Exercise prompt:
Copy out, without any change, the lines of the listing below from the line with "Click the word" to the line with "(x=18, y=71)", both of those lines included.

Rows taken from a dataset
+ + +

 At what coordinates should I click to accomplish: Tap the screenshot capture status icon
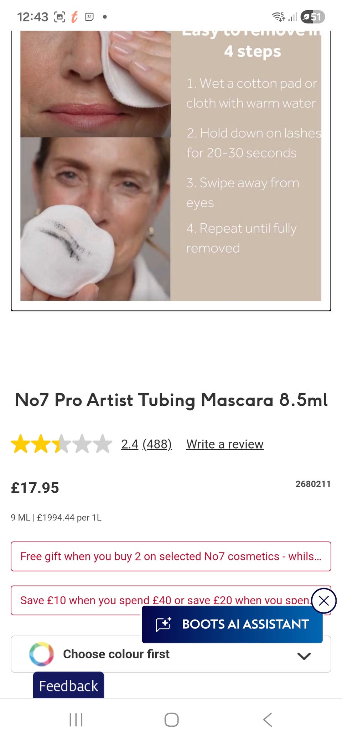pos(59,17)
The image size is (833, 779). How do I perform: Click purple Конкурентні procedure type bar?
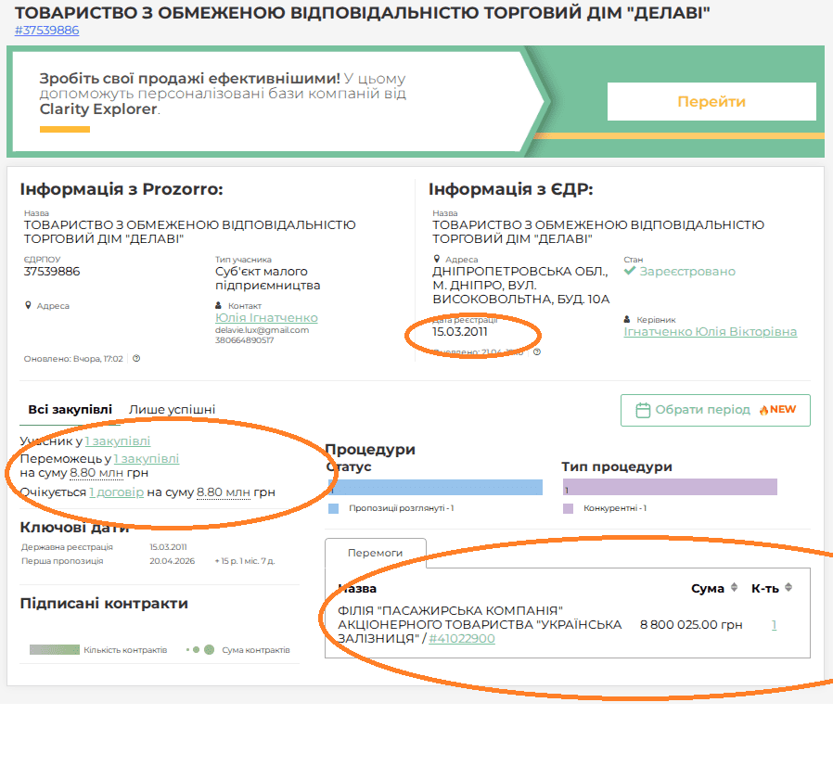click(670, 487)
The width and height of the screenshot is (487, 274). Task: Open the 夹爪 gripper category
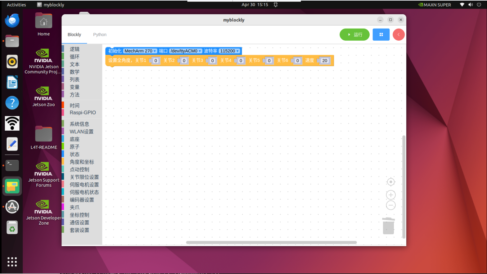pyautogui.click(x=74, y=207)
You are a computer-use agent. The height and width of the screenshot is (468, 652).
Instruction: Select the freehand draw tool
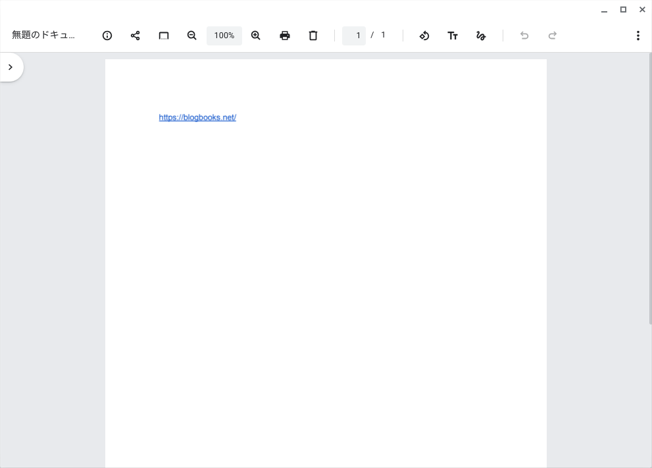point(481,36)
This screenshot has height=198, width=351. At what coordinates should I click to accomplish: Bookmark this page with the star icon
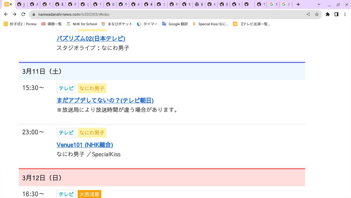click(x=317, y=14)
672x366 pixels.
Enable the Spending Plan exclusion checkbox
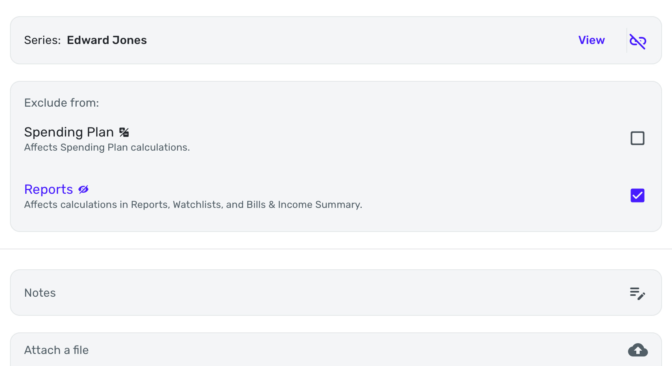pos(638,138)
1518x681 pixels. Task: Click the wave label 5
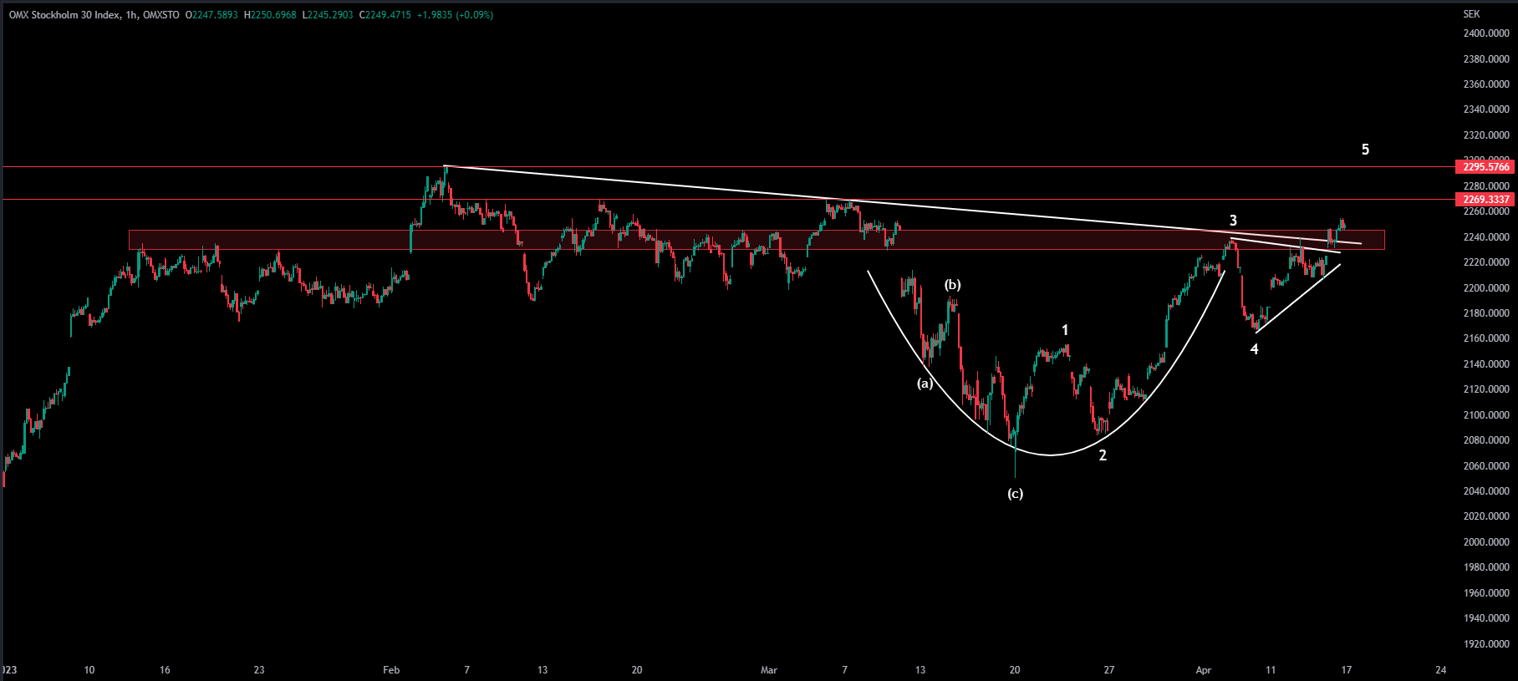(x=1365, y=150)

+ + +

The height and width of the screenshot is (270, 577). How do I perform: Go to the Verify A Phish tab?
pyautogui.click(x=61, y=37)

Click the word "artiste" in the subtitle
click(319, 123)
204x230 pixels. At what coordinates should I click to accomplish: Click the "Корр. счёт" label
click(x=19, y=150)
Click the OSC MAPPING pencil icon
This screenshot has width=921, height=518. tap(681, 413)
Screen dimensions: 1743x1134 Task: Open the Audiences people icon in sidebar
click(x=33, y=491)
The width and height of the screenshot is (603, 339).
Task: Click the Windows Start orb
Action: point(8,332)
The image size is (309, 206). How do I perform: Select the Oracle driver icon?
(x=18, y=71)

+ + +

Final result:
Click the word "artiste" in the subtitle
click(319, 123)
204x230 pixels. At what coordinates should I click to accomplish: Click the "Корр. счёт" label
click(x=19, y=150)
Click the OSC MAPPING pencil icon
This screenshot has width=921, height=518. tap(681, 413)
Screen dimensions: 1743x1134 Task: Open the Audiences people icon in sidebar
click(x=33, y=491)
The width and height of the screenshot is (603, 339).
Task: Click the Windows Start orb
Action: point(8,332)
The image size is (309, 206). How do I perform: Select the Oracle driver icon?
(x=18, y=71)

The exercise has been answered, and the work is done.